◆ Task brief: The answer must restate every entry exactly as it appears.

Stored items
####################

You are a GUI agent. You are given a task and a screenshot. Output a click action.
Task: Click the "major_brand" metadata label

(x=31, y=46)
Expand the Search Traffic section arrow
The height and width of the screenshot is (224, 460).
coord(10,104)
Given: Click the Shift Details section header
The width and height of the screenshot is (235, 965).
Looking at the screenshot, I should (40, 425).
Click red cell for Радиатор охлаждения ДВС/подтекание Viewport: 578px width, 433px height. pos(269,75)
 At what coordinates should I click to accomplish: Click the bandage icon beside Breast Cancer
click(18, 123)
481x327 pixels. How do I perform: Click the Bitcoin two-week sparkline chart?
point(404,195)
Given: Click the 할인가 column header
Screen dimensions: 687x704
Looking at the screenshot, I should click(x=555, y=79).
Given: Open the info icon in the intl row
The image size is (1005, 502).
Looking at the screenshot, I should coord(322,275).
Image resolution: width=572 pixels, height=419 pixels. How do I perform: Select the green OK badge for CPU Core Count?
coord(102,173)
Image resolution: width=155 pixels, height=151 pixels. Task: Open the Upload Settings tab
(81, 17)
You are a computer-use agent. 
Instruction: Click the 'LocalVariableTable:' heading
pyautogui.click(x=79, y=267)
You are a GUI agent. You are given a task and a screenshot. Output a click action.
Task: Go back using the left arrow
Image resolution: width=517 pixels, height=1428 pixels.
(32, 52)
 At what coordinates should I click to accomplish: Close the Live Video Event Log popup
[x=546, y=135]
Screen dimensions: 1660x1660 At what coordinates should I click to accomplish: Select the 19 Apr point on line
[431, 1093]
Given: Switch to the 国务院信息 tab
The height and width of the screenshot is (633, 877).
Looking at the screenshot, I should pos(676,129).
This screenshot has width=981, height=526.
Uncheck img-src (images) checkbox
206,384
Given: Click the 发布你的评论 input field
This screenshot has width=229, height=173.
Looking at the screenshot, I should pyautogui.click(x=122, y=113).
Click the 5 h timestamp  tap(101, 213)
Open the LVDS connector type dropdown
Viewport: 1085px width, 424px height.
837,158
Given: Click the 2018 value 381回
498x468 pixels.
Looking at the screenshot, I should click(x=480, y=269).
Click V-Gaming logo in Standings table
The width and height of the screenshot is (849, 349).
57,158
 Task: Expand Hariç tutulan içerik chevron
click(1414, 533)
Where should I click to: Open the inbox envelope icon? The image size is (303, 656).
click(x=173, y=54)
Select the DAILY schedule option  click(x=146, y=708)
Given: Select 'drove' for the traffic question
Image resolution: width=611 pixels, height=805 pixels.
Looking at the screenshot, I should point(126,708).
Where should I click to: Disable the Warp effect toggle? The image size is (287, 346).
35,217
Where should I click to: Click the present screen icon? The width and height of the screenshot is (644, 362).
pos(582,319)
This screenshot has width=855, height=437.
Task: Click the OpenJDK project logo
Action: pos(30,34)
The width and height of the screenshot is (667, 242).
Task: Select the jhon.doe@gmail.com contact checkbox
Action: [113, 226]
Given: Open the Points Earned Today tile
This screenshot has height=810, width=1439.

####################

◆ Reply to the task:
You are a GUI agent. You are given a task and a screenshot. Output a click action.
Task: Click the "major_brand" metadata label

(x=31, y=46)
Expand the Search Traffic section arrow
The height and width of the screenshot is (224, 460).
coord(10,104)
Given: Click the Shift Details section header
The width and height of the screenshot is (235, 965).
Looking at the screenshot, I should (40, 425).
Click red cell for Радиатор охлаждения ДВС/подтекание Viewport: 578px width, 433px height. pos(269,75)
 At what coordinates should I click to accomplish: Click the bandage icon beside Breast Cancer
click(18, 123)
481x327 pixels. How do I perform: Click the Bitcoin two-week sparkline chart?
point(404,195)
Given: Click the 할인가 column header
Screen dimensions: 687x704
Looking at the screenshot, I should click(x=555, y=79).
Given: Open the info icon in the intl row
The image size is (1005, 502).
Looking at the screenshot, I should coord(322,275).
Image resolution: width=572 pixels, height=419 pixels. How do I perform: Select the green OK badge for CPU Core Count?
coord(102,173)
Image resolution: width=155 pixels, height=151 pixels. Task: Open the Upload Settings tab
(81, 17)
You are a computer-use agent. 
Instruction: Click the 'LocalVariableTable:' heading
pyautogui.click(x=79, y=267)
You are a GUI agent. You are given a task and a screenshot. Output a click action.
Task: Go back using the left arrow
Image resolution: width=517 pixels, height=1428 pixels.
(32, 52)
 At what coordinates should I click to accomplish: Close the Live Video Event Log popup
[x=546, y=135]
Screen dimensions: 1660x1660 At what coordinates should I click to accomplish: Select the 19 Apr point on line
[431, 1093]
Given: Switch to the 国务院信息 tab
The height and width of the screenshot is (633, 877).
Looking at the screenshot, I should pos(676,129).
This screenshot has width=981, height=526.
Uncheck img-src (images) checkbox
206,384
Given: Click the 发布你的评论 input field
This screenshot has width=229, height=173.
Looking at the screenshot, I should pyautogui.click(x=122, y=113).
Click the 5 h timestamp  tap(101, 213)
Open the LVDS connector type dropdown
Viewport: 1085px width, 424px height.
837,158
Given: Click the 2018 value 381回
498x468 pixels.
Looking at the screenshot, I should click(x=480, y=269).
Click V-Gaming logo in Standings table
The width and height of the screenshot is (849, 349).
57,158
 Task: Expand Hariç tutulan içerik chevron
click(1414, 533)
Where should I click to: Open the inbox envelope icon? The image size is (303, 656).
click(x=173, y=54)
Select the DAILY schedule option  click(x=146, y=708)
Given: Select 'drove' for the traffic question
Image resolution: width=611 pixels, height=805 pixels.
Looking at the screenshot, I should point(126,708).
Where should I click to: Disable the Warp effect toggle? The image size is (287, 346).
35,217
Where should I click to: Click the present screen icon? The width and height of the screenshot is (644, 362).
pos(582,319)
This screenshot has width=855, height=437.
Task: Click the OpenJDK project logo
Action: pos(30,34)
The width and height of the screenshot is (667, 242).
Task: Select the jhon.doe@gmail.com contact checkbox
Action: [113, 226]
Given: Open the Points Earned Today tile
This screenshot has height=810, width=1439.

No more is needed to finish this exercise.